Brandy Pond, originally called the Bay of Naples, was a primary commercial and recreational travel route during Maine’s early development stages. Today, activities on the Causeway in Naples include seaplane rides, windsurfing and para-sailing.
Because Brandy Pond serves as a passageway between Sebago Lake and Long Lake, coldwater fish species such as landlocked salmon, brook trout, and brown trout can all be found within its waters. In addition to these coldwater fish, Brandy also supports populations of smallmouth bass, largemouth bass, white perch, yellow perch, chain pickerel, hornpout, white sucker, smelts, minnows, cusk and sunfish. Although Brandy Pond is not stocked, Sebago Lake and Long Lake are both regularly stocked with landlocked salmon.
The average Secchi disk reading for 2020 was 6.32 meters, fell into the moderately clear range, and was shallower than the long-term average of 6.56 meters. The average total phosphorus reading of 4.88 ppb fell into the low range and was lower than the long-term average of 6.45 ppb. The average deep water phosphorus value was not significantly above surface water phosphorus values, which suggests phosphors recycling is not problematic. The chlorophyll-a average of 2.38 ppb fell into the moderate range and was less than the long-term average of 2.56 ppb. Long-term trend analysis indicates chlorophyll–a concentrations in Brandy Pond are stable, total phosphorus concentrations are stable, and clarity readings are stable. The average color reading for 2020 was 17.00 SPU, indicating that water in Brandy Pond is moderately colored. Suitable coldwater fish habitat was present through June. In July coldwater fish habitat became unsuitable as water temperature increased and deep water oxygen was consumed. Unsuitable coldwater fish habitat persisted through September.

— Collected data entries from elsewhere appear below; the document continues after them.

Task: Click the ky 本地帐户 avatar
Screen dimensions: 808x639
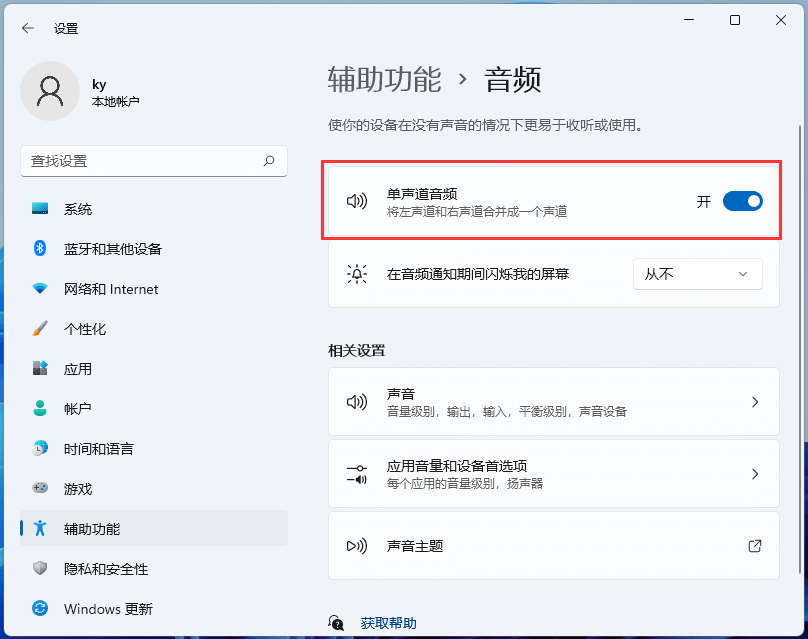Action: click(50, 90)
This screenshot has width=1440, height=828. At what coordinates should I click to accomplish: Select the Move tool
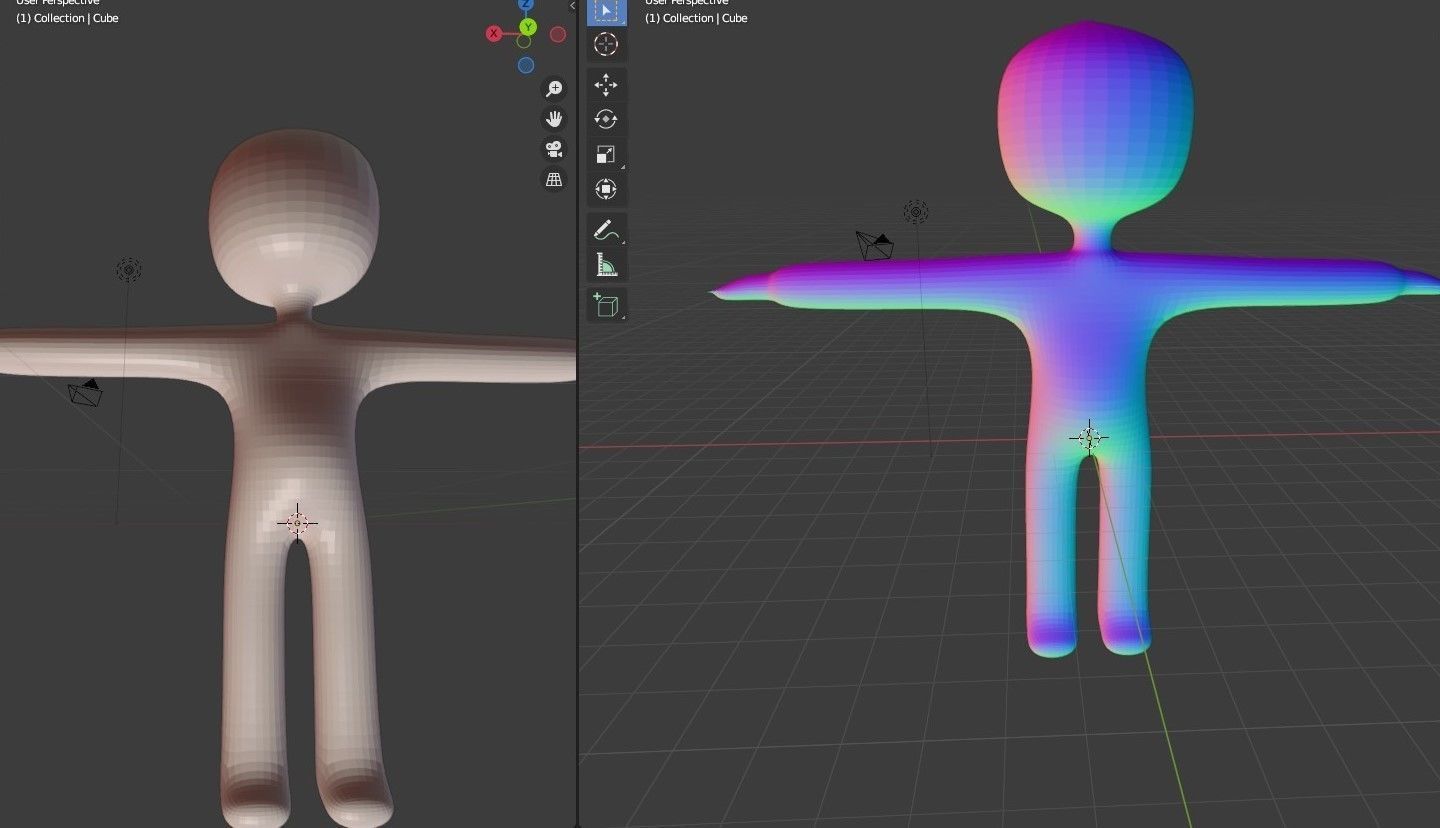pos(606,86)
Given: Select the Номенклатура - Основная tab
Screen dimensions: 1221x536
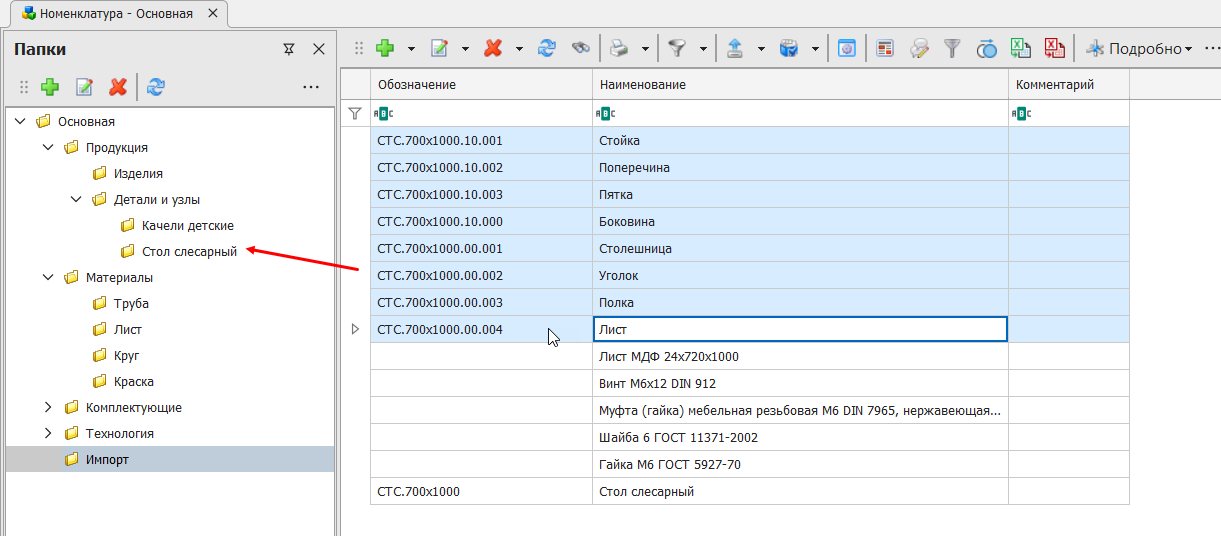Looking at the screenshot, I should pos(115,14).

Brandy Pond’s 2020 Quick Stats
Brandy Pond surface water chlorophyll, phosphorus, and Secchi depth data summary Colored boxes represent the long-term range of values, from minimum to maximum, obtained on Brandy Pond. The line represents the long-term average value and the dot represents 2020’s average value. The small red dots represent individual readings taken in 2020.

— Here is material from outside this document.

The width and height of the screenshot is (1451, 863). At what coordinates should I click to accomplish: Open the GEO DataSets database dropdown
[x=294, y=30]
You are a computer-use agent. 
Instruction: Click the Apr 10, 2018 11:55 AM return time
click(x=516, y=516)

A survey to document erosion problems within the Brandy Pond Watershed began in late April of 2009 and finished in early October. Through the survey, volunteers and technical staff identified 73 erosion sites within the watershed. Although most of the sites were considered to have a low or medium impact on the pond, the cumulative impact of all these areas is sizable. Erosion on residential property and private roads were the largest problems identified during the project.
53 percent of soils in the watershed are type A soils. Type A soils tend to be well drained sands, loams and gravels. When vegetation is removed and the soil is exposed they can be susceptible to erosion. Because they are often coarse with ample pore space, there is low runoff potential and water will not usually pool on them. These soils can be good places to site leach fields or infiltrate stormwater from a home or residence.
4 percent of soils in the watershed are type B soils. B soils have moderate infiltration rates and fine to moderate texture and soil size. They are usually made up silts and loams. Although not as well drained as A soils, they can also be good places to site leach fields and infiltrate stormwater.
15 percent of soils in the watershed are type C soils. C soils have low infiltration rates and typically have a layer that impedes the movement of water. These soils are made of sands, clays and loams and are one of the most common soil types in western Maine.
2 percent of soils in the watershed are type D soils. D soils have a high runoff potential and very low infiltration rates. Soils with a high water table, clay or other impervious layer near the surface are typically D soils. These soils are often associated with wetlands.
1 percent of soils in the watershed are type C/D soils. C/D soils are a mix of these two soil types. They have fairly high runoff potential and low infiltration rates and often pool water.
The remaining 25 percent of the watershed is taken up by the pond.